↓↓↓

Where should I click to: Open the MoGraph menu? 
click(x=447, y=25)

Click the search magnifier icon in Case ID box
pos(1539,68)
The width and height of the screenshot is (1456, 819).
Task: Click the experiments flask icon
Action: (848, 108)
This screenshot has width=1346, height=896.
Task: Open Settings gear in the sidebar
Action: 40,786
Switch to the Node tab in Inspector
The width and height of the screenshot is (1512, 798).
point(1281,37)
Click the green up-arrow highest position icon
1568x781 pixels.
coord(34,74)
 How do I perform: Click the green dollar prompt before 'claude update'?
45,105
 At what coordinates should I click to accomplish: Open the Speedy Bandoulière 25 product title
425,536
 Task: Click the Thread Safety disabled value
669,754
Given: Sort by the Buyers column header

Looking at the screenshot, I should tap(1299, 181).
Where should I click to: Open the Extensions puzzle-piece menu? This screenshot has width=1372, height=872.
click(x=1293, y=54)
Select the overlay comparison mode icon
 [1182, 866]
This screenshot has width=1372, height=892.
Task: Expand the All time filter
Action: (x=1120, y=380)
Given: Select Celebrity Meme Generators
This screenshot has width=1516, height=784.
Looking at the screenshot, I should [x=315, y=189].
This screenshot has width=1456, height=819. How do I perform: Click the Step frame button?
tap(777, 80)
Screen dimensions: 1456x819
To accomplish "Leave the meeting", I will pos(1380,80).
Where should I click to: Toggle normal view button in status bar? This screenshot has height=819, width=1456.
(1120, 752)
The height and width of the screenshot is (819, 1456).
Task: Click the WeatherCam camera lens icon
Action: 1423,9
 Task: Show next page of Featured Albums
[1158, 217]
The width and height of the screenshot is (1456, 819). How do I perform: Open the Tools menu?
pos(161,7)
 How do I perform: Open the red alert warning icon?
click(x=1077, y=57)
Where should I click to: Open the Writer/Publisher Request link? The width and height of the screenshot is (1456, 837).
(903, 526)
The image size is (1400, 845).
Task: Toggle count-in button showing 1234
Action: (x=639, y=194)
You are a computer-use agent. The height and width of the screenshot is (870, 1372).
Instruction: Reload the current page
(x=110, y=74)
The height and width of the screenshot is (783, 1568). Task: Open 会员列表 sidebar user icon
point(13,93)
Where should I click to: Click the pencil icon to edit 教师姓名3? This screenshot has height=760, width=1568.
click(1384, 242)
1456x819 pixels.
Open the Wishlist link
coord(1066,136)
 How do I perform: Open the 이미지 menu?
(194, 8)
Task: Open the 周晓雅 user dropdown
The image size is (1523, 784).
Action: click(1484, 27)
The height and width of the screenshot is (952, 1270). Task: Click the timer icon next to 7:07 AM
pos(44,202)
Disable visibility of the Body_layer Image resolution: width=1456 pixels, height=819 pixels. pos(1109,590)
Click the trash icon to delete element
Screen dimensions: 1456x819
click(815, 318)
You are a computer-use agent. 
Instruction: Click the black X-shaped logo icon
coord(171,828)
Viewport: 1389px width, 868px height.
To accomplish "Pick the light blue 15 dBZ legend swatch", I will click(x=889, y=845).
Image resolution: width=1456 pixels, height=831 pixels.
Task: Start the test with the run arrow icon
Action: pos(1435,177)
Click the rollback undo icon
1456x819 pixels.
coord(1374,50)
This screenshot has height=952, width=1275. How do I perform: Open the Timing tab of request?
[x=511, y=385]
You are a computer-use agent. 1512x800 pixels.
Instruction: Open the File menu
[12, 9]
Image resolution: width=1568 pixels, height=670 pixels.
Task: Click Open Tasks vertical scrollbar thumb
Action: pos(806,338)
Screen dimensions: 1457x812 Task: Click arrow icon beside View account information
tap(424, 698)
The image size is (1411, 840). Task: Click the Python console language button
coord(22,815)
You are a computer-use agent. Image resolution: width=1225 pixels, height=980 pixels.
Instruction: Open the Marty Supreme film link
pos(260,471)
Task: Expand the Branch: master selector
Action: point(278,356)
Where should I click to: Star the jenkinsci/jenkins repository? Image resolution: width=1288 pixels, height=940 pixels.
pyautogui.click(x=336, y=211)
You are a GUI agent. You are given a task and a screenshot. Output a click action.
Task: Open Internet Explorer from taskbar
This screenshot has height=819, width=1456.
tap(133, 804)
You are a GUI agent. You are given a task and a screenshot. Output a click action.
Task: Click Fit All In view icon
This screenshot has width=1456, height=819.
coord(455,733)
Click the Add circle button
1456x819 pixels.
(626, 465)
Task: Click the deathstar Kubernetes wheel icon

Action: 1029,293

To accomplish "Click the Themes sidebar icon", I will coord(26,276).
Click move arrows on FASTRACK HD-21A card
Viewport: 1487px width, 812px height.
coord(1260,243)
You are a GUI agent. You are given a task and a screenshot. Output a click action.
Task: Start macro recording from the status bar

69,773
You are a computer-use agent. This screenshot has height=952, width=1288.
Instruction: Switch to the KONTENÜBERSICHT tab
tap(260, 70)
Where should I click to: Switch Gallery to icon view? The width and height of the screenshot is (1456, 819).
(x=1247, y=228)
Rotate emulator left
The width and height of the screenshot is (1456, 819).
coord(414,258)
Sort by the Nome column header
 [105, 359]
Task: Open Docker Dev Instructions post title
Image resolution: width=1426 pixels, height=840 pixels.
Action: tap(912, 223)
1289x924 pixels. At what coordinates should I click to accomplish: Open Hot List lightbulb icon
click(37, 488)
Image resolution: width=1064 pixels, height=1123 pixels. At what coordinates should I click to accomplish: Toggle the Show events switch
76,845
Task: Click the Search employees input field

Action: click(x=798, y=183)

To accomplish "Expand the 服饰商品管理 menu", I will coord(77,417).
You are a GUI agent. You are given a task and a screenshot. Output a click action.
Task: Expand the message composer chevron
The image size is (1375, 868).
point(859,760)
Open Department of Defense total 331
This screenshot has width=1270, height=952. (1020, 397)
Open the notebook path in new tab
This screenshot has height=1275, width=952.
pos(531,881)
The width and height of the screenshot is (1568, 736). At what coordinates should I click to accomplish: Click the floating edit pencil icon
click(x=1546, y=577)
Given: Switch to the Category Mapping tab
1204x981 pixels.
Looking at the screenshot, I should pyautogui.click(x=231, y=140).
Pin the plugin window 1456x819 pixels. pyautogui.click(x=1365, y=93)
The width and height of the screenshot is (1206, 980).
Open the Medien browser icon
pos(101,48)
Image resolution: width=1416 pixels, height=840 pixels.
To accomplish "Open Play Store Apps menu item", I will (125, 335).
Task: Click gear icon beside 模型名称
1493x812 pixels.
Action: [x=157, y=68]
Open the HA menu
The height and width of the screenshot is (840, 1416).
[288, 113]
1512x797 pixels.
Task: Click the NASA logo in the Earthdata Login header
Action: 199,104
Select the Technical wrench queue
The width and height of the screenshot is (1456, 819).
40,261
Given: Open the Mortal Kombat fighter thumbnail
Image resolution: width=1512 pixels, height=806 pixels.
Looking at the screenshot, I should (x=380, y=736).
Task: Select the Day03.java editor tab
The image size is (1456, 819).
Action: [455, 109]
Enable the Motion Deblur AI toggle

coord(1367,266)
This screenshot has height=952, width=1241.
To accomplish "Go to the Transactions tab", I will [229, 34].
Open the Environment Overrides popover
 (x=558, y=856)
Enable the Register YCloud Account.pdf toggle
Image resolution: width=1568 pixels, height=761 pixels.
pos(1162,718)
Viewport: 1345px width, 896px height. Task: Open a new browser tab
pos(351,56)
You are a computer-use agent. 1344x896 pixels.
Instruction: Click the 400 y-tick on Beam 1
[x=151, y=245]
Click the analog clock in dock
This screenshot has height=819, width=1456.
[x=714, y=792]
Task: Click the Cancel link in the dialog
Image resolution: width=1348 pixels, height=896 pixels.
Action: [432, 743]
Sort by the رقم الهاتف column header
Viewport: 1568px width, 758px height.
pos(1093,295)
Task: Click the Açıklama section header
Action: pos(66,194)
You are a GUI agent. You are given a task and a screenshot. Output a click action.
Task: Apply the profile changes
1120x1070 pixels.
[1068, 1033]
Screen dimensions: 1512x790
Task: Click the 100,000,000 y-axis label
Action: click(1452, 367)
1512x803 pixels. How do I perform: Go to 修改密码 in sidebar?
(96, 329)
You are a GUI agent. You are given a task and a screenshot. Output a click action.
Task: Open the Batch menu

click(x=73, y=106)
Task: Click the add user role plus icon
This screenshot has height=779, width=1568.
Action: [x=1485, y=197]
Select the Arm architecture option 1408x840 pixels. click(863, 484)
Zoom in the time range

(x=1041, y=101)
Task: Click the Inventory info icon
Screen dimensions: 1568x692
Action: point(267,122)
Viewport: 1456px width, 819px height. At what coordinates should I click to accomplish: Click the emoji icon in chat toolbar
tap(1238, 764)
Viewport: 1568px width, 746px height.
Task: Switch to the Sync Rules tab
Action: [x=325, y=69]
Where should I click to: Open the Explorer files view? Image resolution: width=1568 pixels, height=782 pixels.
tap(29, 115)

↑↑↑

Look through the entries above and quote exactly the lines from the line with "Instruction: Open the Marty Supreme film link" to the line with "Task: Open Internet Explorer from taskbar", counting both of those lines.

* **Reply**
Instruction: Open the Marty Supreme film link
pos(260,471)
Task: Expand the Branch: master selector
Action: point(278,356)
Where should I click to: Star the jenkinsci/jenkins repository? Image resolution: width=1288 pixels, height=940 pixels.
pyautogui.click(x=336, y=211)
You are a GUI agent. You are given a task and a screenshot. Output a click action.
Task: Open Internet Explorer from taskbar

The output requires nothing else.